Avec sa sœur Yingluck, Thaksin tient sa revanche
Source: courrierinternational.com
le 03/07/2011
L'opposition fidèle à l'ancien Premier ministre, renversé par un coup d'Etat en 2006 et exilé à Dubaï, a remporté dimanche une large victoire lors des élections législatives, ouvrant ainsi la voie à l'accession d'une femme à la tête du gouvernement pour la première fois dans l'histoire du pays.

Yingluck Shinawatra après l'annonce des résultats donnant à son parti Puea Thai la majorité au Parlement.
Quand on a appris, début mai, que le principal parti d’opposition thaïlandais, le Pheu Thai [Pour les Thaïs], avait choisi comme candidate au poste de Premier ministre la sœur de Thaksin Shinawatra, une femme jeune, inconnue et sans expérience politique, d’aucuns ont jugé l’idée stupide, voire extravagante, à commencer par certains membres du parti lui-même. Mais, un mois plus tard, la décision apparaît comme un coup de génie. La campagne de Yingluck Shinawatra a pris un départ foudroyant, faisant suffisamment sensation pour lui donner une avance confortable sur le Premier ministre en place, Abhisit Vejjajiva, à la tête du Parti démocrate. Comment expliquer un tel succès ? Le fait d’être la sœur de M. Thaksin a bien sûr assuré une notoriété instantanée à la candidate. L’ancien Premier ministre – qui a été délogé par un coup d’Etat en 2006 et qui vit aujourd’hui en exil à Dubaï – reste le chef officieux du parti. Sa jeune sœur a donc un lien tout naturel avec la base du Pheu Thai, qui comprend un grand nombre de “chemises rouges” [opposées au gouvernement actuel]. Ses membres restent fidèles au milliardaire et considèrent cette campagne électorale comme rien de moins qu’une dernière offensive pour ramener leur héros en Thaïlande.
Séduit par l’idée, l’égocentrique M. Thaksin a commis l’imprudence de décrire sa sœur comme son “clone”. Or il est clair que Yingluck est beaucoup plus qu’une androïde et qu’elle apporte à la campagne ses propres qualités et spécificités. Pour une débutante en politique, elle est loin d’être l’ingénue qu’on pourrait croire. Même si, à 44 ans, elle n’a jamais exercé de fonction publique, elle rappelle qu’elle vient d’une famille profondément politique. Elle a étudié les sciences politiques en Thaïlande et l’administration publique dans une université américaine. Elle a la politique dans le sang, disent ses amis. Et, même si elle est relativement novice en la matière, elle s’est entourée d’une équipe d’hommes plus âgés très expérimentés. Sa fraîcheur, sa jeunesse et son caractère facile compensent le côté austère, lisse et pragmatique de sa campagne, où chacun de ses pas, chaque angle de prise de vue et chaque poignée de mains sont finement orchestrés.

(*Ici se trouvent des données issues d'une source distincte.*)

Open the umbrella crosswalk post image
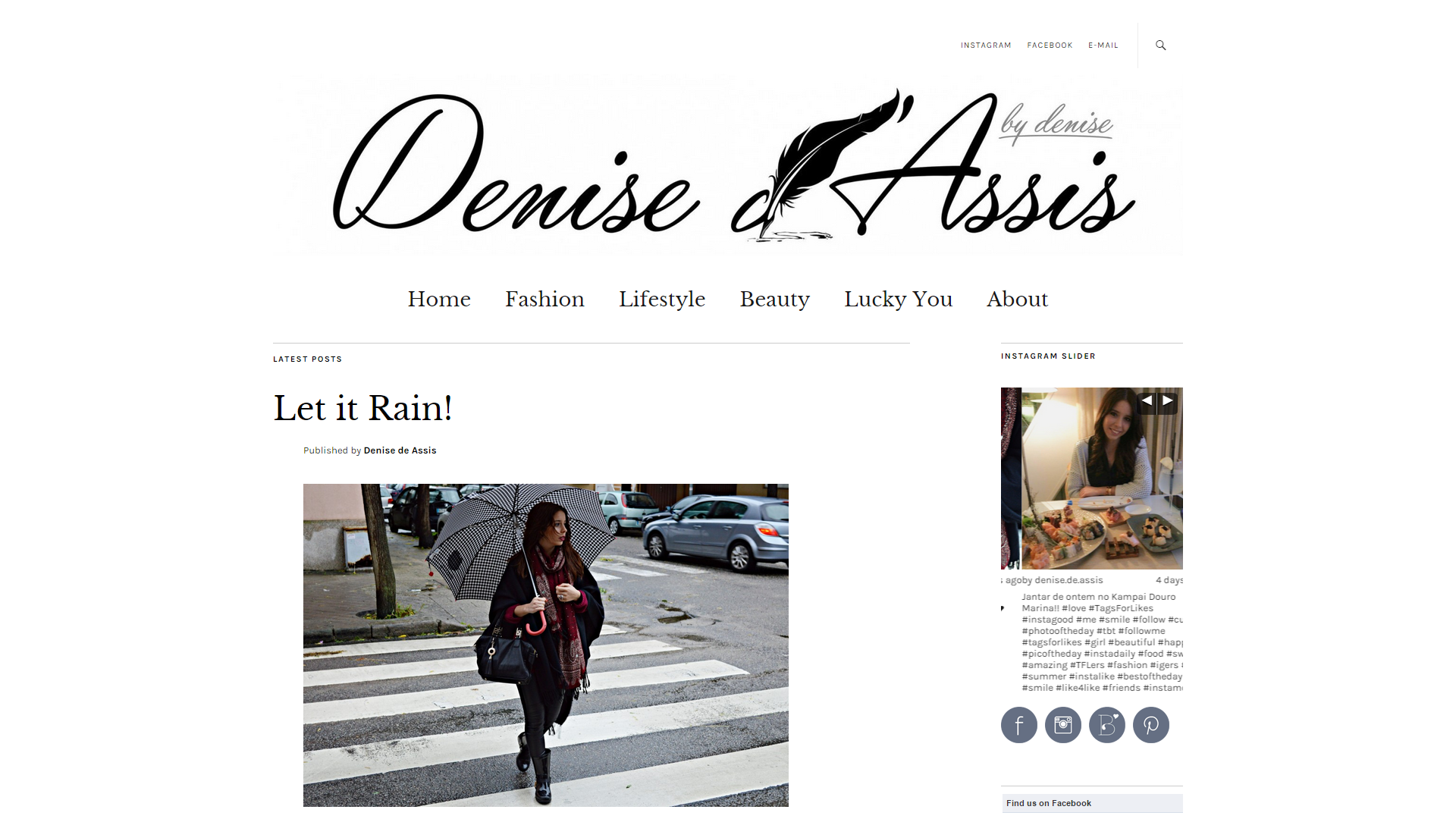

Pas un mot, pas un sourire ne sont dispensés au hasard. Le Parti démocrate soutient que tout cela n’est que du cirque, qu’en réalité Yingluck ne pèse pas lourd sur l’échiquier politique et qu’elle est totalement inapte à gouverner le pays. Une affirmation qui pourrait, bien sûr, s’avérer exacte, mais ce n’est pas là la question. Cette femme est la candidate idéale de ce début du XXIe siècle, un produit parfait pour les médias modernes : télégénique, charismatique et d’un abord facile pour les électeurs. Elle fait des discours de campagne concis, martelant
quelques mesures populistes faciles à mémoriser – hausse du salaire minimum, utilisation gratuite de tablettes informatiques dans les écoles, etc. –, mais passe presque autant de temps à poser devant les photographes et les caméras de télévision. Même l’armée, le principal ennemi de son frère, semble aujourd’hui prendre au sérieux l’idée d’un gouvernement dirigé par Yingluck Shinawatra. La candidate a d’ailleurs promis de se montrer conciliante avec les militaires si elle était élue. Mais, si l’élection est une chose, la possibilité de former un gouvernement en est une autre. Pour le moment, Yingluck profite de son heure de gloire.